**SUPPLIED PASSAGE:**
#####

Quadratic field

In algebraic number theory, a quadratic field is an algebraic number field K of degree two over Q, the rational numbers. The map d ↦ Q(√d) is a bijection from the set of all square-free integers d ≠ 0, 1 to the set of all quadratic fields. If d > 0 the corresponding quadratic field is called a real quadratic field, and for d < 0 an imaginary quadratic field or complex quadratic field, corresponding to whether it is or not a subfield of the field of the real numbers.

Quadratic fields have been studied in great depth, initially as part of the theory of binary quadratic forms. There remain some unsolved problems. The class number problem is particularly important.

For a nonzero square free integer d, the discriminant of the quadratic field K=Q(√d) is d if d is congruent to 1 modulo 4, and otherwise 4d. For example, when d is −1 so that K is the field of so-called Gaussian rationals, the discriminant is −4. The reason for this distinction relates to general algebraic number theory. The ring of integers of K is spanned over the rational integers by 1 and √d only in the second case, while in the first case it is spanned by 1 and  (1 + √d)/2.

#####

**LISTED RECORDS:**
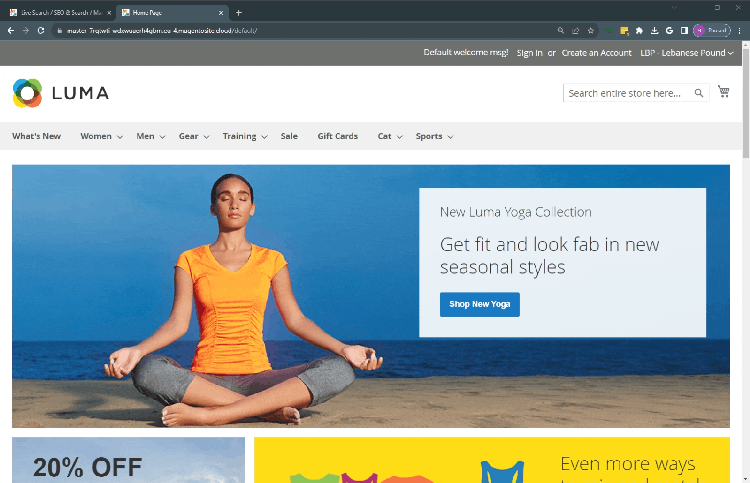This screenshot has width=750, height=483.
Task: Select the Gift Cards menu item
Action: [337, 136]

#####

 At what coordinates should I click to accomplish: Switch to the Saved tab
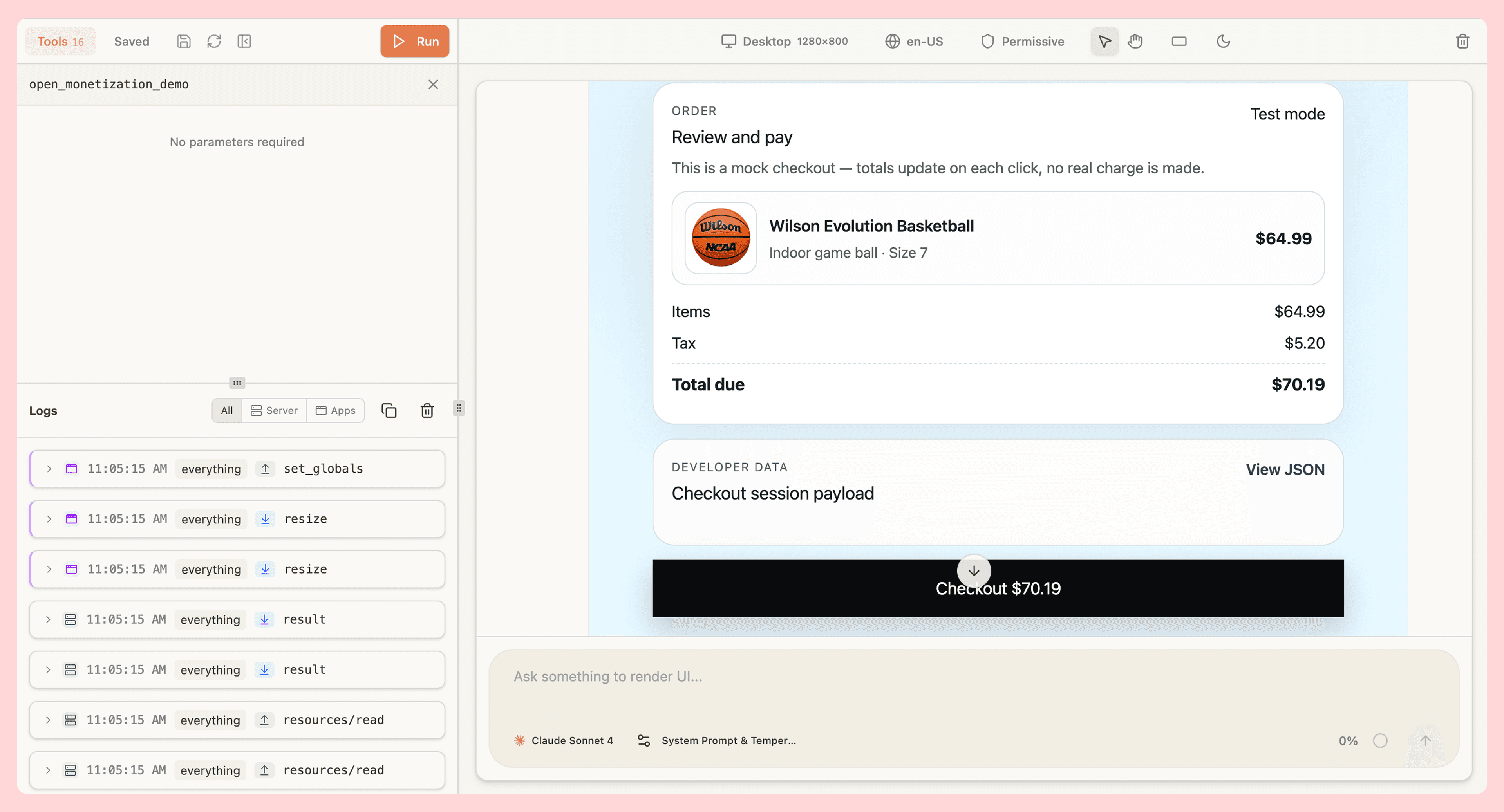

#####

**TASKS FOR THIS EXERCISE:**
[1] Translate this sentence from the passage on quadratic fields into French: "Quadratic fields have been studied in great depth, initially as part of the theory of binary quadratic forms."
[2] Answer these questions from the passage on quadratic fields:
(a) What is a quadratic field called when d > 0?
(b) What is the discriminant when d is −1?
(c) Which problem is described as particularly important?
The material above has no connection to the passage on quadratic fields.

**EXPECTED RESULTS:**
[1] Les corps quadratiques ont été étudiés de manière très approfondie, initialement dans le cadre de la théorie des formes quadratiques binaires.

[2]
(a) A real quadratic field.
(b) −4.
(c) The class number problem.